—Talal Ansari focuses on foreign policy/affairs, international conflict (including US involvement abroad) and human rights issues abroad.
"Exploring Kashmir's Idyllic Meadow of Death," by Zahid Rafiq. VICE, April 2, 2014.
Kashmir is a place where I've often visited as a child, and a place where I've worked and reported on as an adult. It is also where my mother is from, and where many of the friends I have made over the years call home. I recently reread one of those friend's article. The story surrounds one of the many deadly consequences of having over half-a-million troops in your backyard. In this case, using that backyard as an artillery range.
Aaron Braun focuses on the psychology and politics of work, histories of socialism, and progressive critiques of Zionism.
“‘Honestly, it’s a revolution. It's so great taking control,’” by Lilah Raptopoulos. The Guardian, September 24, 2014.
Recently, The Guardian asked a number of people (mostly gay, cis-gendered men) for their thoughts on the more recent innovations on HIV preventative care, namely, PrEP, or Truvada as it is often called. The mainstream media has paid little attention to this new form of preventative care, as they rarely sound the alarm except when people, many of them queer and under privileged people, are already dying. Nonetheless, an interesting and at times heated argument over the ethics and efficacy of PrEP is circulating, revealing some interesting divides over the relative importance of access, and behavior when it comes to preventative care. Again, this is pretty limited sample, which notably appears to leave out disproportionately affected trans people.

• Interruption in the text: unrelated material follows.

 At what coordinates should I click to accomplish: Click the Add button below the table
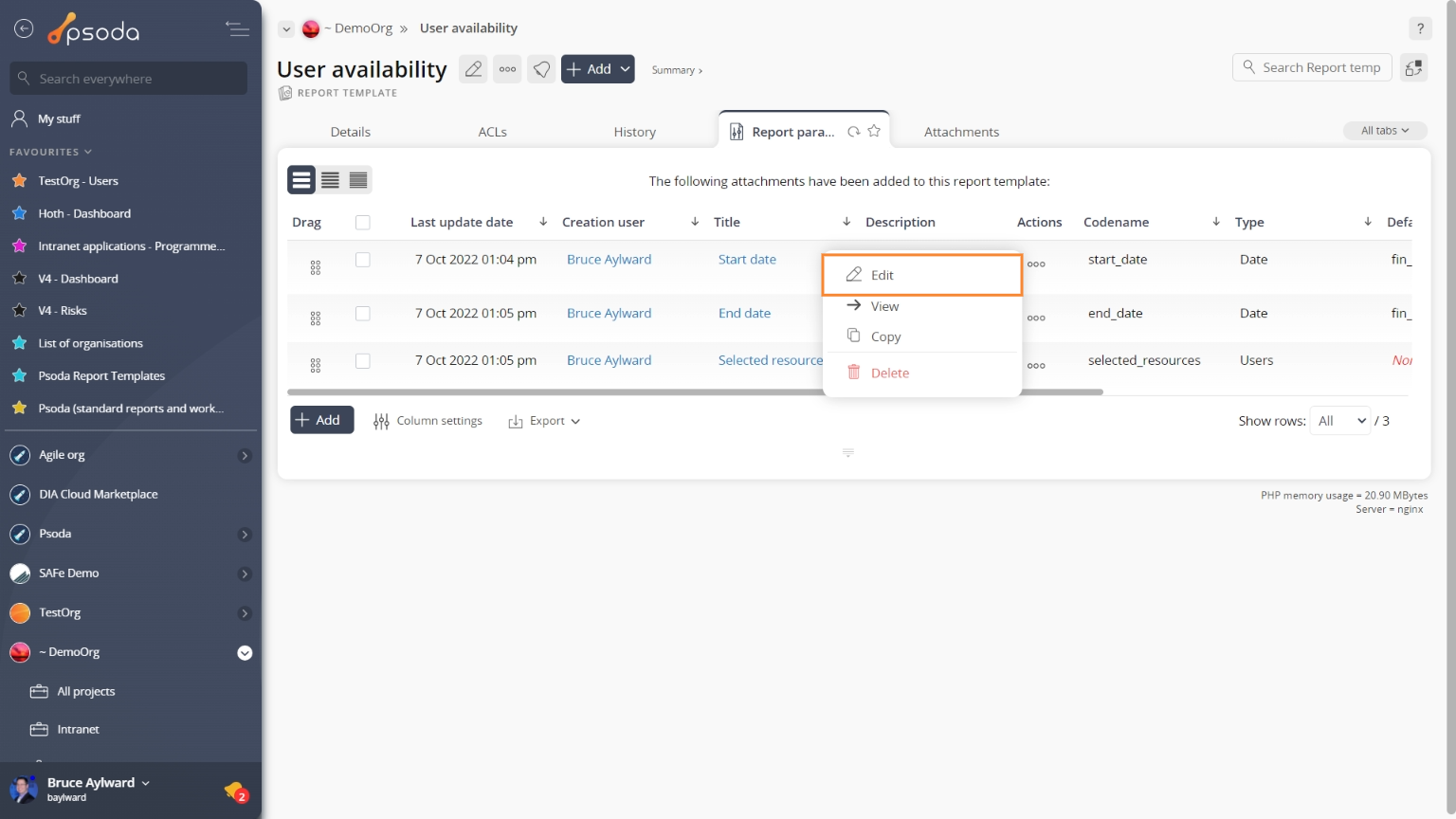(321, 420)
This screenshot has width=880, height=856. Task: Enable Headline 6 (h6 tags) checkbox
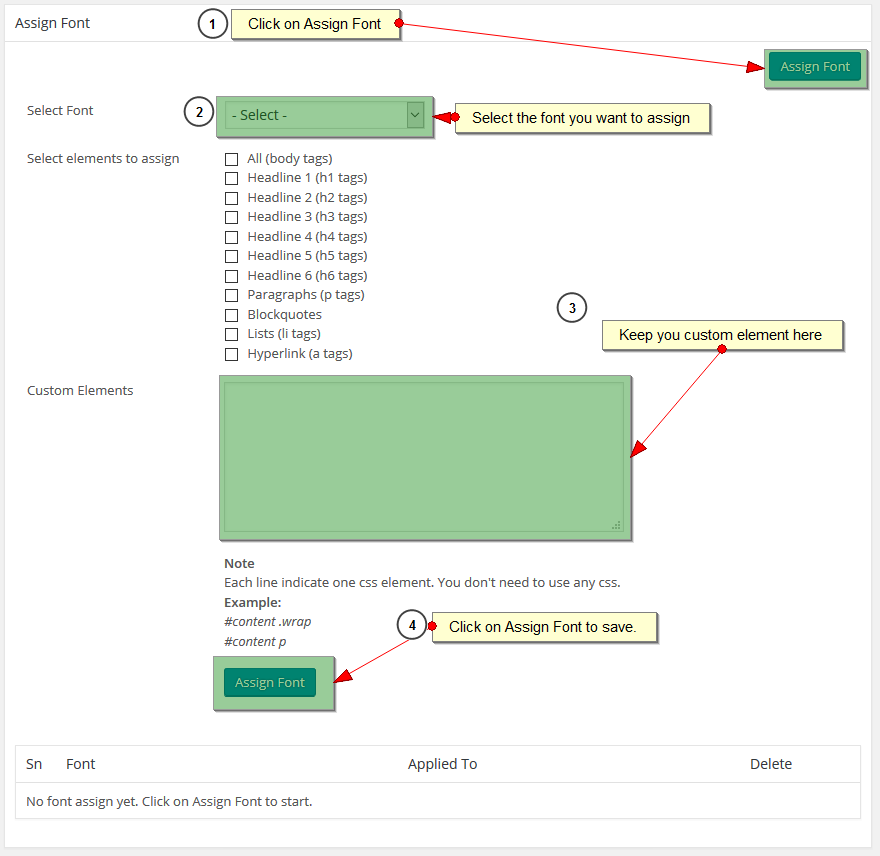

Naomi Gordon-Loebl focuses on queer and trans politics, youth and education, and the criminal justice system.
“College Students Wage Campaign to Kick Teach for America Off Campus,” by Julianne Hing. Colorlines, September 30, 2014.
Alternative certification programs like Teach for America often rely on elite university campuses as fertile grounds for recruiting. But last week, student activists at Harvard and other schools around the country joined a growing list of the organization's critics, urging their colleges to end relationships with TFA unless it makes major changes. "At the heart of their concerns," Julianne Hing reports, "is what they see as TFA's role in the corporatization of education." As this campaign and others like it continue, many of us will be watching closely: will students and their allies be successful in challenging one of the most powerful players in the "school reform" movement?